The EIA predicts overall U.S. production to continue growing despite declines in the Eagle Ford, Niobrara and Bakken plays.

The Energy Information Administration’s (EIA) most recent Drilling Productivity Report (DPR), which covers the months of March and April 2015, include the first projected declines in crude oil production in the Eagle Ford, Niobrara and Bakken since the DPR began publication in October 2013. Predicted production gains in other regions, particularly the Permian, offset the losses in the Eagle Ford, Niobrara and Bakken, leading the EIA to predict that overall crude production rose slightly in March to 5.6 MMBOPD. Total production in the DPR regions in April is expected to be virtually unchanged from its March level, according to the EIA report.EIA DPR April March 2015

With the continued bearish outlook for the oil market, producers have been laying down less efficient rigs in order to cut costs. The EIA notes that during the last price downturn in 2008-2009 that, despite falling rig counts, production did not fall. The Administration says, at that time, this trend was due to the higher levels of efficiency of the remaining rigs. The EIA was uncertain that the trend would be the same this cycle, saying, “Because the base level of rig performance is so much higher now than several years ago, it is not clear that productivity gains will offset rig count declines to the same degree as in 2008-2009.”

The most recent report on rig counts from Baker Hughes (ticker: BHI) showed a continued decline in the United States for the fourteenth straight week.
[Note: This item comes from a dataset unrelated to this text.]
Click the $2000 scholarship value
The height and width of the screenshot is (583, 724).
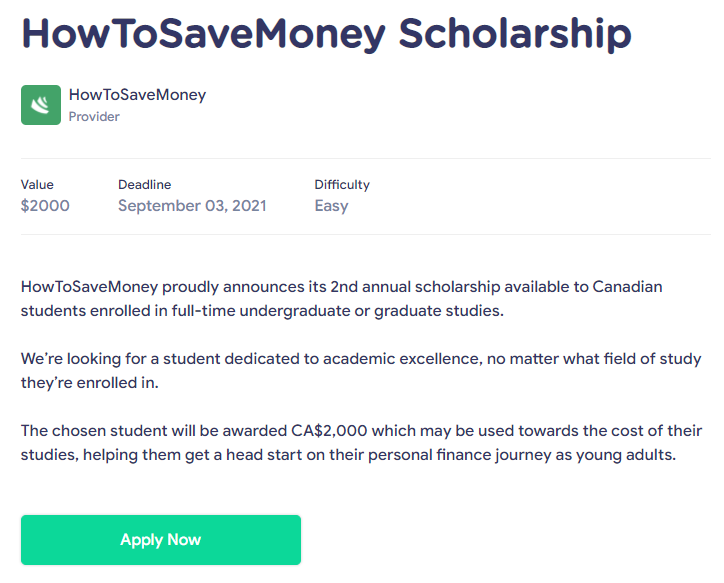[x=45, y=205]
The total number of active rigs in last week’s rig count was 1,125, down 6% from the week before and down 27% from the start of the year.

The Permian region, where as late as December 2013 half the operating rigs were vertical rigs, still appears to be experiencing significantly larger productivity improvements than other DPR regions. In general, average production from a vertical well is significantly smaller than that from a horizontal well. As more vertical rigs are brought offline, the ratio of vertical to horizontal rigs in the Permian, which has only fallen below 1:1 in recent months, according to the EIA, is coming closer to the vertical-to-horizontal rig ratio in the other DPR regions.